Computational design of a fimbriae-derived multi-epitope vaccine candidate against Klebsiella pneumoniae

Klebsiella pneumoniae is a pathogen that causes infections in various parts of the body, with high mortality rates reported in antibiotic-resistant cases. Treating at-risk individuals requires crucial vaccination efforts due to the challenges that exist. This research involved designing a multi-epitope vaccine from K. pneumoniae’s fimbriae antigens. Optimal T-cell and B-cell epitopes were chosen through in silico studies including epitope-HLAs molecular docking. The multi-epitope was created, featuring antigenic T- and B-cell epitopes, β-defensin as an adjuvant, the PADRE sequence to boost immunogenicity and well-suited linkers. The tertiary structure of the multi-epitope was achieved through modeling and molecular dynamics-based refinements.
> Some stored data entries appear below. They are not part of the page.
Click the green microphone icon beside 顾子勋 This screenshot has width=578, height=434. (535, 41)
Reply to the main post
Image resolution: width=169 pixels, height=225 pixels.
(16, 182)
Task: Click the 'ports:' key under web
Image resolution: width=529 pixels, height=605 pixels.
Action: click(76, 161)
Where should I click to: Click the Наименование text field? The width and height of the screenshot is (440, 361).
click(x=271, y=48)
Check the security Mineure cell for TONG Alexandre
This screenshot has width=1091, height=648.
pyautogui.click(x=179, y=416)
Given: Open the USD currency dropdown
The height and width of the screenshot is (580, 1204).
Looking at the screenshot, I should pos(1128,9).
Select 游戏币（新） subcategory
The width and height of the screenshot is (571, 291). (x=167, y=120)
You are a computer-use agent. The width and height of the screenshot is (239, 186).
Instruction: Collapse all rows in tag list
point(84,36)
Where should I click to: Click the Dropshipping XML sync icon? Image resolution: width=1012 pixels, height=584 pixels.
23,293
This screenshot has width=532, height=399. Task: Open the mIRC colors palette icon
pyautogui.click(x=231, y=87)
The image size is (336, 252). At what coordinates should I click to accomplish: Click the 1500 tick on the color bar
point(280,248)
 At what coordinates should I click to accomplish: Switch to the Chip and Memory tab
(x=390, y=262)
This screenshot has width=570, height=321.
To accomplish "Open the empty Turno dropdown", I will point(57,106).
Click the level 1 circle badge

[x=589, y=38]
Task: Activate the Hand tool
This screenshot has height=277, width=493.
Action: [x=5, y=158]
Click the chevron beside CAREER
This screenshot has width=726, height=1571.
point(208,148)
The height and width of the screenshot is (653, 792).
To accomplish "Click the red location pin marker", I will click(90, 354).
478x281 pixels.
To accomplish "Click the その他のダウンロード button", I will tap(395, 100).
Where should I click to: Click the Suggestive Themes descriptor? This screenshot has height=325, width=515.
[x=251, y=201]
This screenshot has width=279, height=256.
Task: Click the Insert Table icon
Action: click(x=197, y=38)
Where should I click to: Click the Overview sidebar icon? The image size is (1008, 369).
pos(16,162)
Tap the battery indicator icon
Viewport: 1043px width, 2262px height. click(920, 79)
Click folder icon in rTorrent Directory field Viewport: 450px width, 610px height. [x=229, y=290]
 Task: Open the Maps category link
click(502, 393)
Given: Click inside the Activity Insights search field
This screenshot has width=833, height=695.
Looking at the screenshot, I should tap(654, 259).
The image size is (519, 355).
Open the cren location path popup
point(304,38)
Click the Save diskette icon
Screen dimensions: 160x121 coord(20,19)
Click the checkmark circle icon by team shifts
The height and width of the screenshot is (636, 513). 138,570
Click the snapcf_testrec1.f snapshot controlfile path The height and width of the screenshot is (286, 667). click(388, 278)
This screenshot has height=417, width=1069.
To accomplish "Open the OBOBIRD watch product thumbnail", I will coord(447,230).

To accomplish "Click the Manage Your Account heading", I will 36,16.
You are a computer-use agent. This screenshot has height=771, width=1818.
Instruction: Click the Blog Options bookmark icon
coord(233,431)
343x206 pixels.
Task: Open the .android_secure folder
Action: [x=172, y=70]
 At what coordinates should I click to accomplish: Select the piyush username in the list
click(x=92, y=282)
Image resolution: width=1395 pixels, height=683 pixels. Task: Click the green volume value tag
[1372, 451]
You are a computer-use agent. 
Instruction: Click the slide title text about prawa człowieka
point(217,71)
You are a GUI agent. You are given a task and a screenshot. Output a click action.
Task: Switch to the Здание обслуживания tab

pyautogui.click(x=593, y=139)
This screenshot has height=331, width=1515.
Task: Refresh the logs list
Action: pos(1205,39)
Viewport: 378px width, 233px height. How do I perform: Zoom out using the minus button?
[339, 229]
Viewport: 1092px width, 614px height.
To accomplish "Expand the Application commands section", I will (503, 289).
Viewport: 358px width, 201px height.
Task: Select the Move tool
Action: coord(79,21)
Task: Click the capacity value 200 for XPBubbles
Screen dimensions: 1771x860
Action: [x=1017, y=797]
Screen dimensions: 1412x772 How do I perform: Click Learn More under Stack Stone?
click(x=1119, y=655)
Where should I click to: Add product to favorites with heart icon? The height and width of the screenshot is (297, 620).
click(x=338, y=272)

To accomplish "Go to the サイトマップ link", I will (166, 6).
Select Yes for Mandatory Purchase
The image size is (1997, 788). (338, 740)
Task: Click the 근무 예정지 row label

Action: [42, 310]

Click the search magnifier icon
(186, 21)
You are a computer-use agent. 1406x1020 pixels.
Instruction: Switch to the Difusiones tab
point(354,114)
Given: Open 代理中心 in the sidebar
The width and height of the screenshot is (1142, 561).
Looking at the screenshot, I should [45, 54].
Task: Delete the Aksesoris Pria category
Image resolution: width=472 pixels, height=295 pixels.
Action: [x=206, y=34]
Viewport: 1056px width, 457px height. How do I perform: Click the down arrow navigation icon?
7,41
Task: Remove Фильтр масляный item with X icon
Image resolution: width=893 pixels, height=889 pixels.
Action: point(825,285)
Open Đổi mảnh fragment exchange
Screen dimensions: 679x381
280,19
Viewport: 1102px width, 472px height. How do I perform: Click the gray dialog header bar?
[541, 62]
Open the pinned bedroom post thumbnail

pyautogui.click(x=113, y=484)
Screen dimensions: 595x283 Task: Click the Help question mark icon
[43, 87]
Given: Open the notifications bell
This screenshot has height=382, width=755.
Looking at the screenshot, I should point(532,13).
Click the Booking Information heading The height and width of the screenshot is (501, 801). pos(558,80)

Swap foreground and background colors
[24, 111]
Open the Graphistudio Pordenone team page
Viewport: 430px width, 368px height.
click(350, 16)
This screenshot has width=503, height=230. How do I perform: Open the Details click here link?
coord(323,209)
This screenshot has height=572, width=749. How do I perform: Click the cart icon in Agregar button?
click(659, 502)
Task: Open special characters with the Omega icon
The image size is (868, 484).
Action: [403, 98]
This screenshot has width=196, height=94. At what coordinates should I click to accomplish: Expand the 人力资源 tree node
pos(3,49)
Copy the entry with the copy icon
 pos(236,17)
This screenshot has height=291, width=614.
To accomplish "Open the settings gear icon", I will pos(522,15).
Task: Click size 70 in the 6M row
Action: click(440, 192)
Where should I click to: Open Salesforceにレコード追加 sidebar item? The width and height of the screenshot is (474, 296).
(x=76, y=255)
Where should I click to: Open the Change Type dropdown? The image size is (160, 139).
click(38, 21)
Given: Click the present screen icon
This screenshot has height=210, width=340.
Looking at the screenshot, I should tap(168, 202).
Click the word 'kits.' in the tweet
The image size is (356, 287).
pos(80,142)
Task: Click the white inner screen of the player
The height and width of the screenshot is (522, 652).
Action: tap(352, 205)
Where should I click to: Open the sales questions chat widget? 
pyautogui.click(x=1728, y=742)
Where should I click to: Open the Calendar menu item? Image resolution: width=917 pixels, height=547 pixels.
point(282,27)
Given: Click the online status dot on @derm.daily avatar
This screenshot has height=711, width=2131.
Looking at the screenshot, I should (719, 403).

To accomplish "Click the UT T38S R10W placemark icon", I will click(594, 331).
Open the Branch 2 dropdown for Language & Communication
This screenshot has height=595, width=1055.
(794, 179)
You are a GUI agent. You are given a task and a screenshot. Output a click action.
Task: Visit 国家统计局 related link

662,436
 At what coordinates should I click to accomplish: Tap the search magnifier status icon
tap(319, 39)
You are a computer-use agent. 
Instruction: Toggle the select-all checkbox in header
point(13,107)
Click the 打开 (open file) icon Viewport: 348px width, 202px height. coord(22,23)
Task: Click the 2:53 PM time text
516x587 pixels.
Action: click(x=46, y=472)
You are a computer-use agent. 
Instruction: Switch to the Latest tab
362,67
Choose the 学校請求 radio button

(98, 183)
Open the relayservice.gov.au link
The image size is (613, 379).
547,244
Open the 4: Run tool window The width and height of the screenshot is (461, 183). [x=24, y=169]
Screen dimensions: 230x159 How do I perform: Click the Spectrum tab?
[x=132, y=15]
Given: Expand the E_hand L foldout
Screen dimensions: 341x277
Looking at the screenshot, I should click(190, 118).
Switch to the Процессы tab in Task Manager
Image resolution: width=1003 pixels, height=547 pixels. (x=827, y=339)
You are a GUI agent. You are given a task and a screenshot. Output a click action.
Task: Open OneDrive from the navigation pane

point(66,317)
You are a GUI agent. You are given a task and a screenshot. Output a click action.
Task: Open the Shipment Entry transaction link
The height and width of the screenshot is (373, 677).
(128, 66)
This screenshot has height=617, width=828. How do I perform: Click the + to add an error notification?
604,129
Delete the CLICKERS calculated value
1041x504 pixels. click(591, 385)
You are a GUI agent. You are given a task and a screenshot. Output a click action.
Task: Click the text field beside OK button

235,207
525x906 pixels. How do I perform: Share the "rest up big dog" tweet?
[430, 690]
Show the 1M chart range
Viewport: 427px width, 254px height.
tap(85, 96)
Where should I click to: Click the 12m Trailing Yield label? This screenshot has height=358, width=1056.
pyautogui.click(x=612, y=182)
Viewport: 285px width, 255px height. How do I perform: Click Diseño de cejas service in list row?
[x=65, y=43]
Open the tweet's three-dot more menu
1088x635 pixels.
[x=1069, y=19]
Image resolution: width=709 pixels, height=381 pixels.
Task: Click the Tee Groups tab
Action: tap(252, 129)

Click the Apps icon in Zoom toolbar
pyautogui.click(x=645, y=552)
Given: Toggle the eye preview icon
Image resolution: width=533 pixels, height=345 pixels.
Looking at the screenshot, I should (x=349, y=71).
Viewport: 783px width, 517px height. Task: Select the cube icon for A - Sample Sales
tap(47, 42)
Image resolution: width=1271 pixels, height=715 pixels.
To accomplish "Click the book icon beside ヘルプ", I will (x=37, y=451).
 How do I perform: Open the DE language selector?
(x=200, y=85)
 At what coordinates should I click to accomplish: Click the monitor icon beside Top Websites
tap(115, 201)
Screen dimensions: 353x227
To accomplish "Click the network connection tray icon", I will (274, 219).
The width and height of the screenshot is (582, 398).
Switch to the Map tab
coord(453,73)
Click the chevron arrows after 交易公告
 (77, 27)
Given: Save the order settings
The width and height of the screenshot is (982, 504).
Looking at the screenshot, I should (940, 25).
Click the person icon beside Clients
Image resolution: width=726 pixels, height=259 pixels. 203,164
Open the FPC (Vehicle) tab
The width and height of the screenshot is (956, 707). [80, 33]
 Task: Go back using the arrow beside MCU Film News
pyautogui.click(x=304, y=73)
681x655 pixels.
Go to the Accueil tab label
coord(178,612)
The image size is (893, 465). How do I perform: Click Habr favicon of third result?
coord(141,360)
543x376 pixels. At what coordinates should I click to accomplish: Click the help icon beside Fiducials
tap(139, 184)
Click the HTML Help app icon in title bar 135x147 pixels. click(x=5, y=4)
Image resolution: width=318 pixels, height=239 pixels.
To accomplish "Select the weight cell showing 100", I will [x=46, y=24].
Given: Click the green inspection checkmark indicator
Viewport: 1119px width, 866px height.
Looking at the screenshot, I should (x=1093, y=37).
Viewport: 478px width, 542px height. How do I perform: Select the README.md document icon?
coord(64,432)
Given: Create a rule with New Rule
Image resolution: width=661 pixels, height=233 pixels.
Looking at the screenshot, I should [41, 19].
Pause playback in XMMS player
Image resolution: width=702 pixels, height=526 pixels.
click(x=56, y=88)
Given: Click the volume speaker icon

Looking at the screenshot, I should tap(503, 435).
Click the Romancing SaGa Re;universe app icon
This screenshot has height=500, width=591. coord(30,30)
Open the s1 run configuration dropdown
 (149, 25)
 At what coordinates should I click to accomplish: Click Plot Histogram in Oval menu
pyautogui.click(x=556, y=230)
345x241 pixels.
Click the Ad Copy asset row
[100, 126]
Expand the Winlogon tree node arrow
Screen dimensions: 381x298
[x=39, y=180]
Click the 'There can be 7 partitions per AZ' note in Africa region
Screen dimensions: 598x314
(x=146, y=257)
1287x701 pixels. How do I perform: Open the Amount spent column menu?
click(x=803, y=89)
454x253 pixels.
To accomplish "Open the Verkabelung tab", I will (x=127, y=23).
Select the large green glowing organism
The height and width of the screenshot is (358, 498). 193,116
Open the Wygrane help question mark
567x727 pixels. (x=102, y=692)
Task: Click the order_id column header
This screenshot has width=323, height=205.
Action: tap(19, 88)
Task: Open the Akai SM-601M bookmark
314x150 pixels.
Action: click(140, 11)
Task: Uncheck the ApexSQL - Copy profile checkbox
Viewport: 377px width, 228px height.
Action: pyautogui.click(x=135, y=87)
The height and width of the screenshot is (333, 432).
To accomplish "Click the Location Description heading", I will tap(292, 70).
The construct underwent scrutiny for structural traits, physicochemical properties, conformational B epitope prediction, immune responses simulation, in silico cloning, molecular docking for assay binding to toll-like receptors (TLRs), and deformability studies. The outcomes indicated the vaccine candidate’s positive attributes, encompassing immunogenicity, structure, physicochemical properties, solubility, TLR binding, toxicity, stability, allergenicity, and cross-reactivity. The multi-epitope vaccine candidate exhibits the potential for provoking diverse immune responses against K. pneumoniae. Nevertheless, additional in vitro and in vivo experimental tests are necessary to substantiate its efficacy.